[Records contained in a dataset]

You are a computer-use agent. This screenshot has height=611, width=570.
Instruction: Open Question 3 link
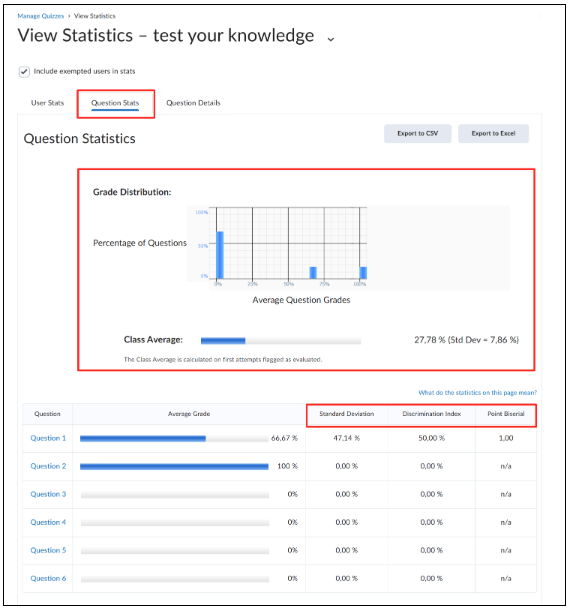[x=48, y=494]
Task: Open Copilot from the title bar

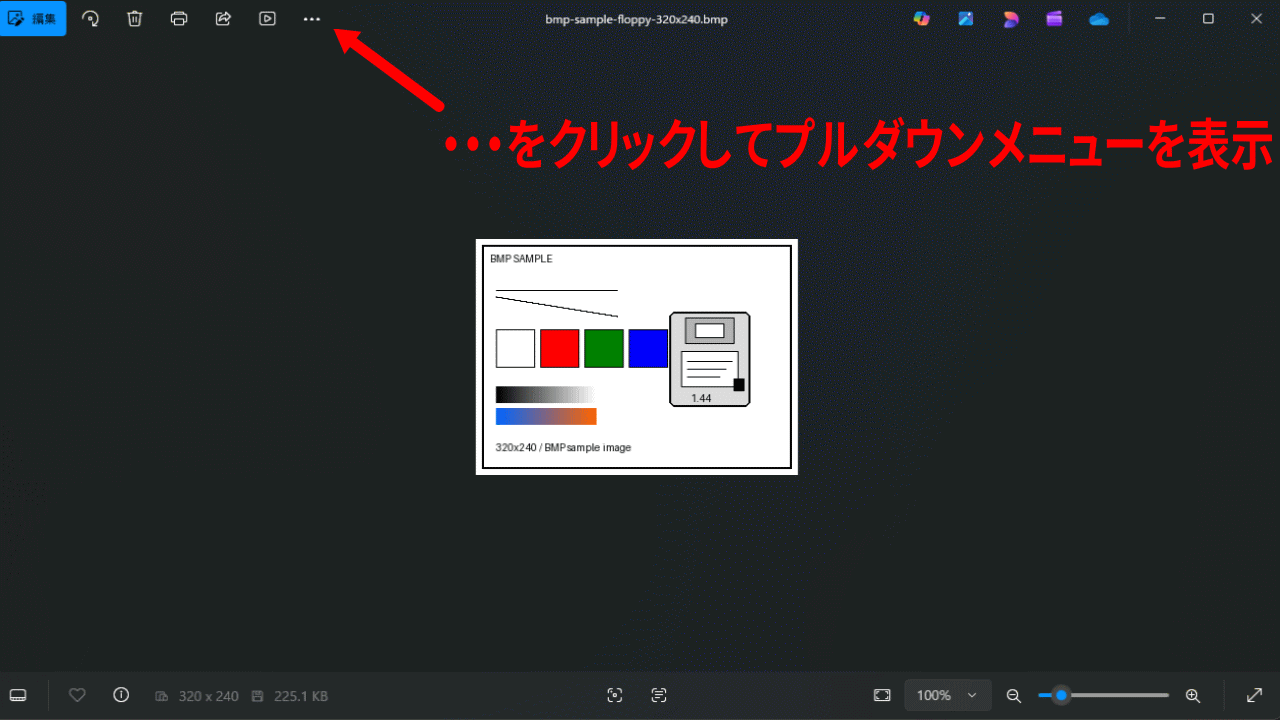Action: [921, 18]
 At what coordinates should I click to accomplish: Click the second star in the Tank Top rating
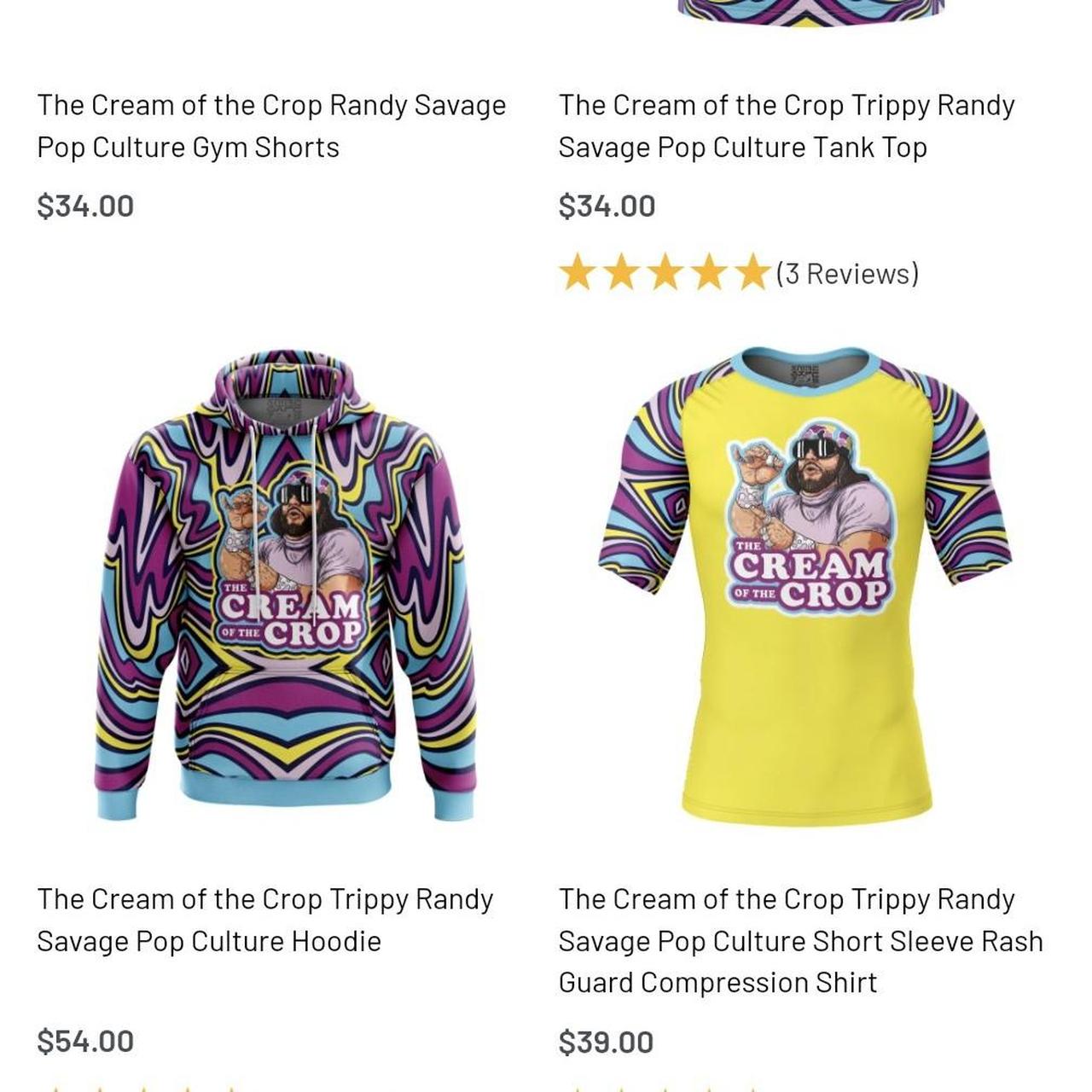pos(622,273)
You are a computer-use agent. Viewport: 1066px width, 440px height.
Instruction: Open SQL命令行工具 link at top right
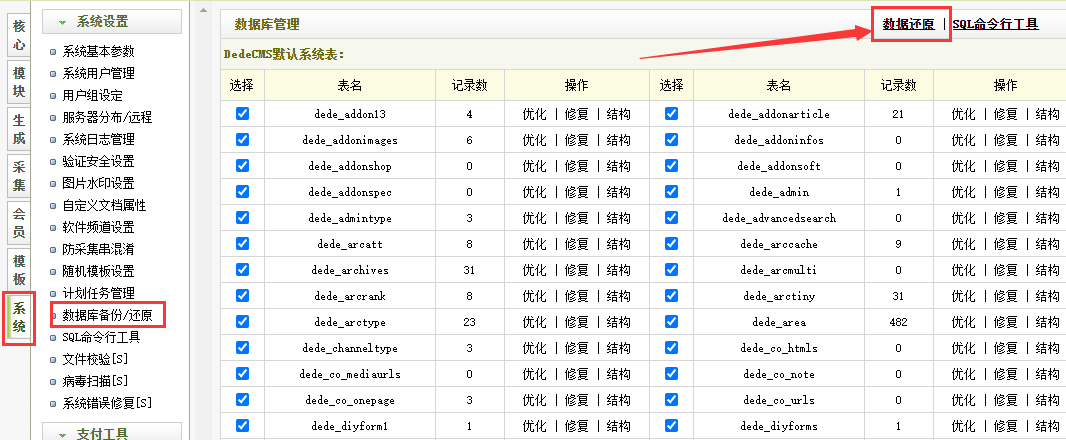[x=995, y=24]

WHAT YOU WILL DO: Within the data, how many lines hold the string "agent"? Answer with the number and nothing more.

EXERCISE RESULT: 2